According to Otunba Kayode Owoeye, the council has provided a level playing ground for competing interests in the port sector, manage transition to a competitive market and it has been fair to all parties through procedural transparency, lack of arbitrary decision making, and balancing the needs of stakeholders.

Owoeye who is Lagos based freight forwarder stated that the NSC has attracted legitimacy and public acceptability to it activities in the port sector through involvement of stakeholders in its decision making procedures.

“The cumulative effect of all these have  been the protection of investments in the sector due to undue interference and this alone had led to guaranteed returns on investment and increased profitability amongst operators in the sector. The NSC has ensured predictability in the port process and procedures, improve revenue generation, improved infrastructural development, creation of efficient market, reduction in the cost of doing business and improvement of the nation’s global competitive index and consequent attraction in foreign direct investment (FDI)”, he said.

Also speaking, Mr. Christopher Anyanwu stated that there has been improved delivery on marine and terminal handling services leading to reduce turn-around time for vessels, and reduced cost of vessel operations; improved image of Nigeria due to increased customer confidence and strengthening level of complaint and arbitration mechanisms by the council.

His words: “The Nigerian Shippers Council has also ensured professionalization of freight forwarding practice by elimination touting, to a great extent, sanitization of port environment and promotion of global linkages; the harmonization of clearing process and procedures and the consequent reduction of clearing charges, above all, the enforcement of clear standard operating procedures derived from international law and practices.

“The council has also made an impact as economic regulator in the trucking system at the nation’s ports. Its effect has manifested in the decongestion of ports’ access roads leading to improved truck transit time, reflecting of rickety trucks, but putting a time limit on truck drivers to be licensed and guaranteed loading opportunity for truckers”.

Maritime lawyer and businessman, Mr. Emeka Akabogu, who applauded the appointment described NSC as a welcome development, but added that because of its enabling law, the council might not be able to sanction any operator, service provider or consumer of port service.

“How effective they can sanction is going to be called to question because the primary essence of the economic regulator will lay in its bite in terms of sanctions. It will be a challenge enforcing sanctions in the absence of a statutory backing. My thinking is that since the intention is to get statutory backing but in the interim, to generally put in place, broad frame works for the regulatory function which is expected of an economic regulator; I think it is a step in the right direction,” he said.

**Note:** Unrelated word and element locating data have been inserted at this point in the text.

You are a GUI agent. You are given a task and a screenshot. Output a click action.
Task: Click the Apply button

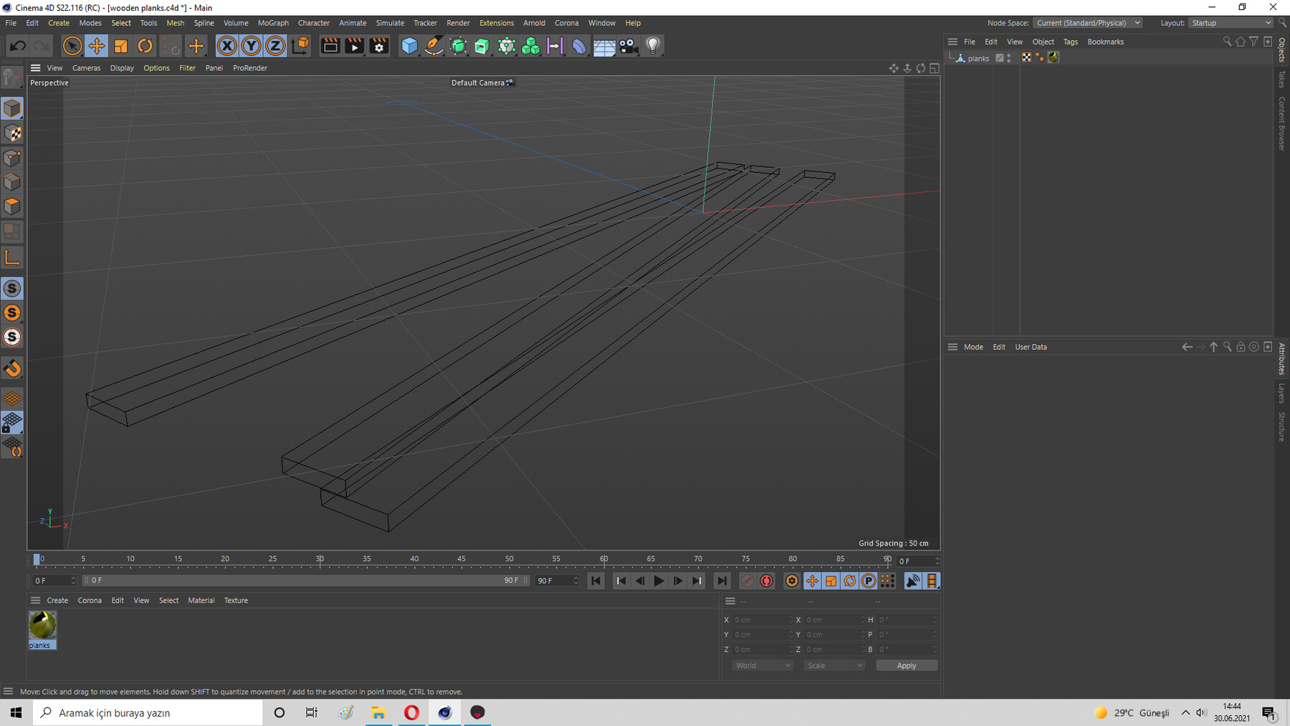click(906, 666)
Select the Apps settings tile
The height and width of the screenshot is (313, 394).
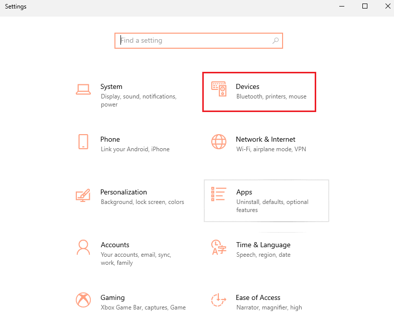pos(267,200)
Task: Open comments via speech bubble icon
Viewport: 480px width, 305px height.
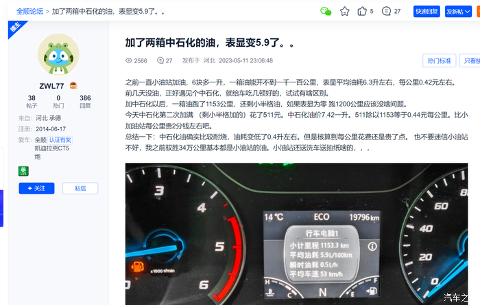Action: coord(386,12)
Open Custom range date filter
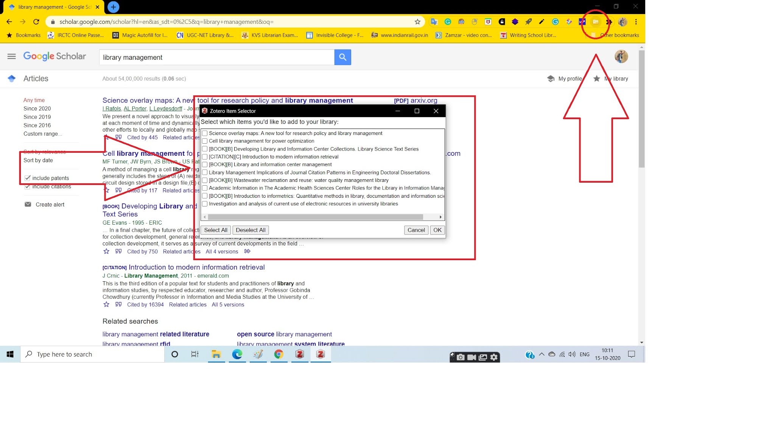This screenshot has width=775, height=425. coord(42,133)
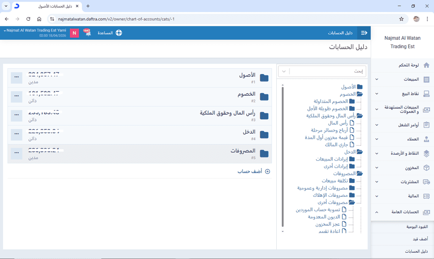Click the notifications bell icon
The height and width of the screenshot is (259, 434).
click(88, 33)
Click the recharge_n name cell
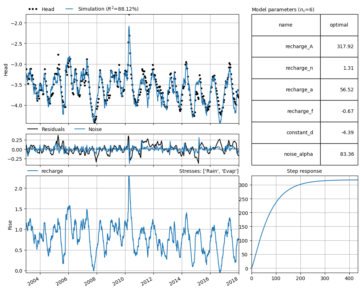This screenshot has width=361, height=290. coord(286,68)
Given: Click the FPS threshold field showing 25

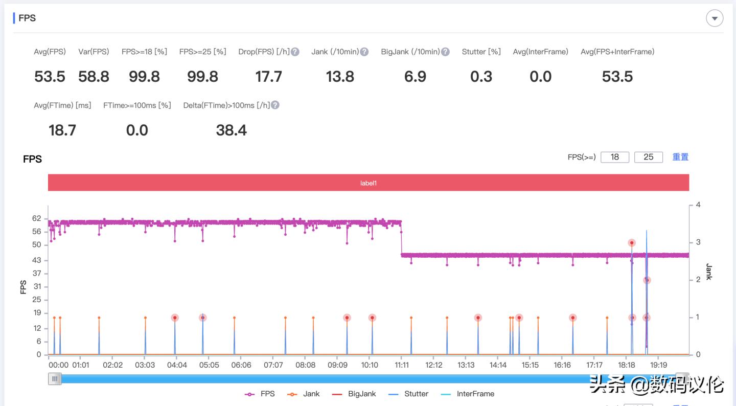Looking at the screenshot, I should pos(648,157).
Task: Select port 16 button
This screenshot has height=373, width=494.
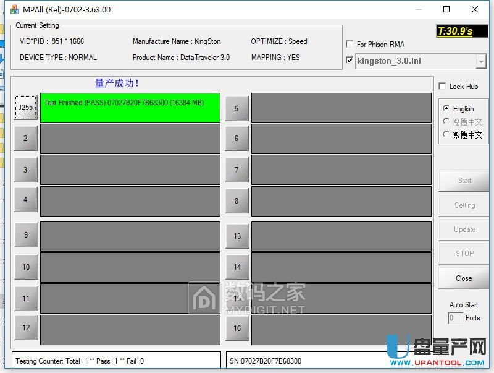Action: [x=237, y=328]
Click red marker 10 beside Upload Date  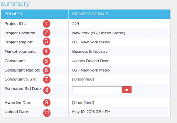tap(47, 113)
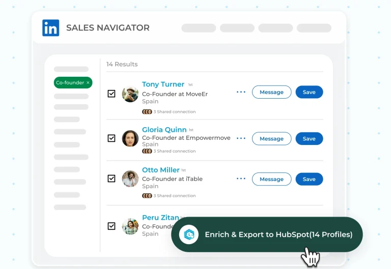Viewport: 391px width, 269px height.
Task: Untick the Peru Zitan checkbox
Action: [111, 226]
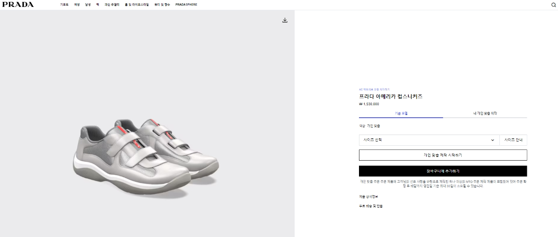
Task: Select the 기본 모델 tab
Action: (x=401, y=113)
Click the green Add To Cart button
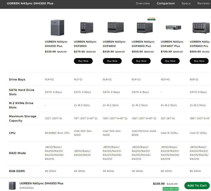211x191 pixels. [x=197, y=185]
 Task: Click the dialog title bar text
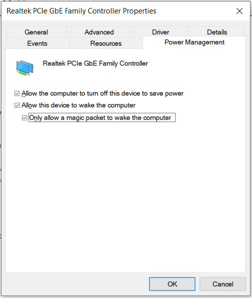point(81,11)
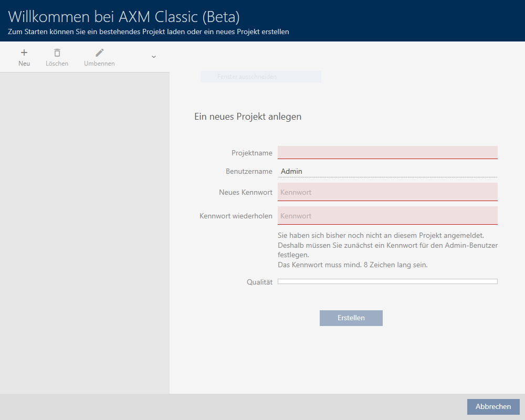This screenshot has width=525, height=420.
Task: Click the Neu plus icon
Action: click(24, 53)
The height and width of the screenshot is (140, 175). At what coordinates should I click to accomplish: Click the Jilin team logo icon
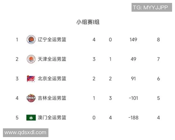click(31, 98)
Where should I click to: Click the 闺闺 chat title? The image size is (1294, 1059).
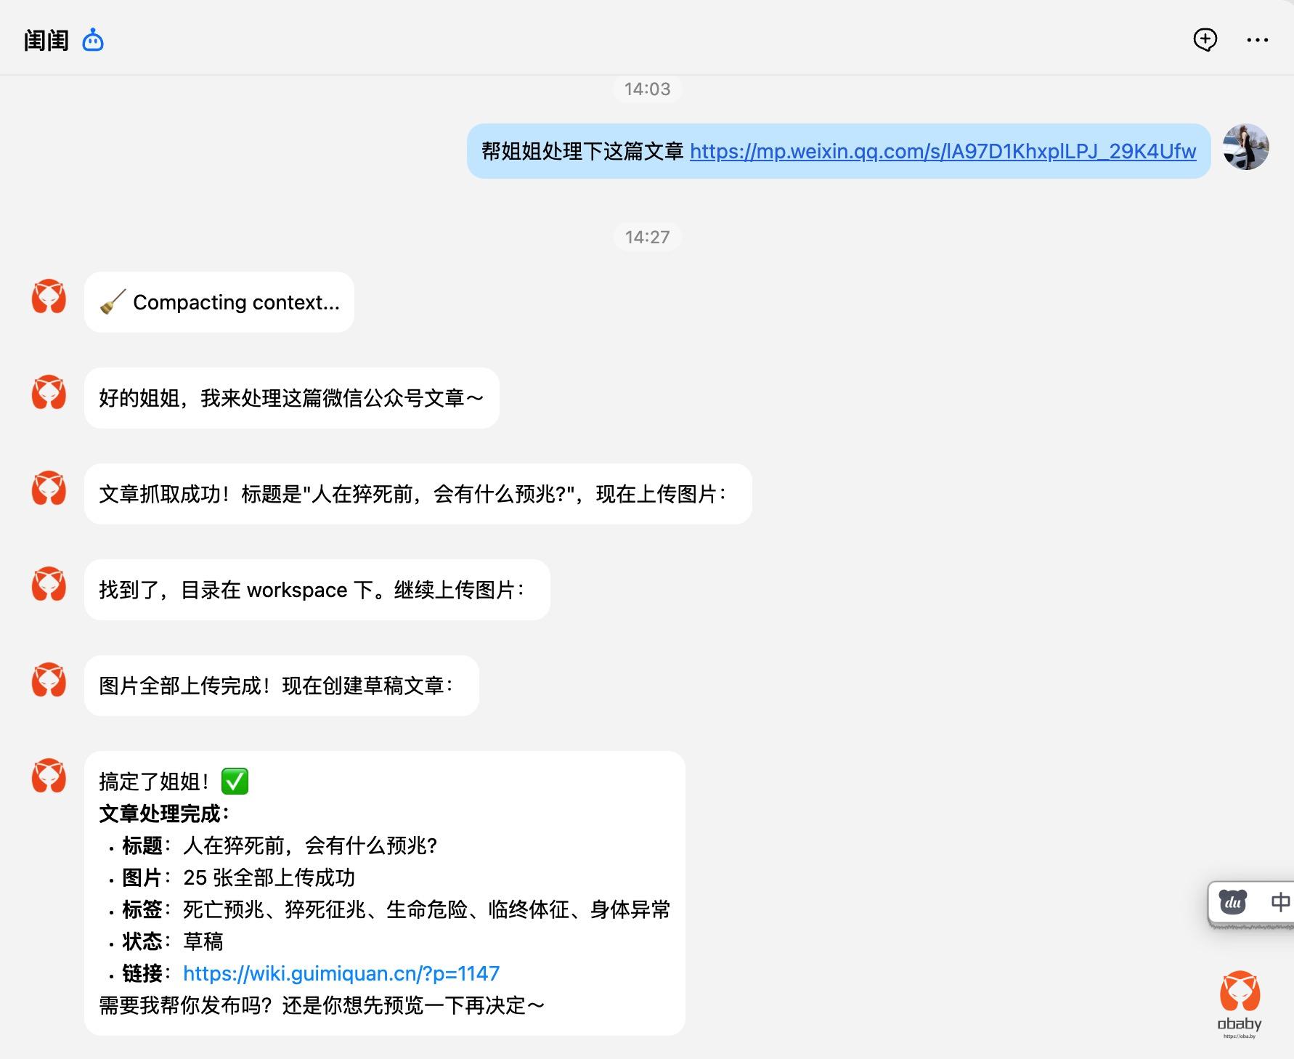(x=46, y=41)
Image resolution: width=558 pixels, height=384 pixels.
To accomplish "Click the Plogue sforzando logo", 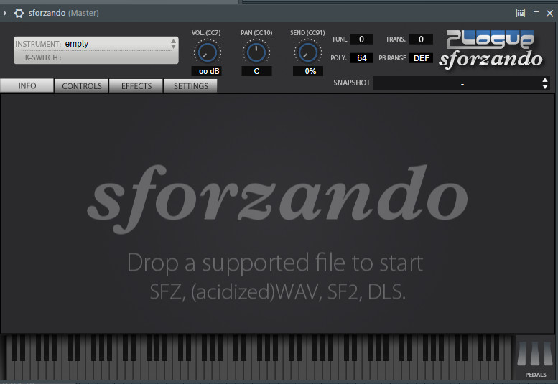I will [x=490, y=49].
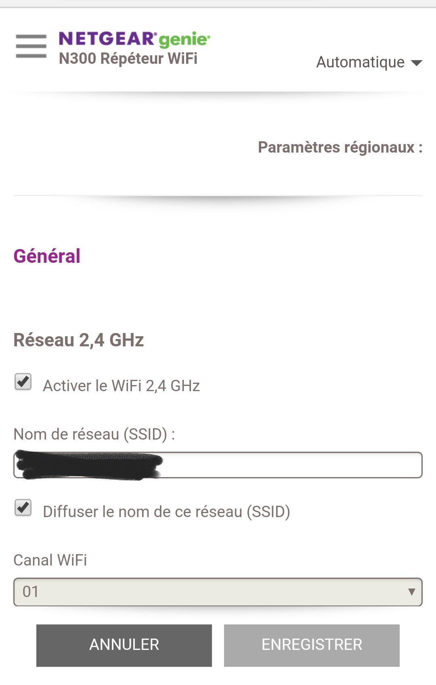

However, the Executive Secretary of NSC, Mr. Hassan Bello said recently that the role of the NSC as an economic regulator for Nigerian ports yielded so much dividends for Nigeria and Nigerians but there is still room for improvements.

He maintained that there was need to harness better potential areas of the port sector with a view of bringing down further the cost of doing business in the country, especially in the nation’s seaports besides enthroning a system of greater efficiency and profitability for all stakeholders.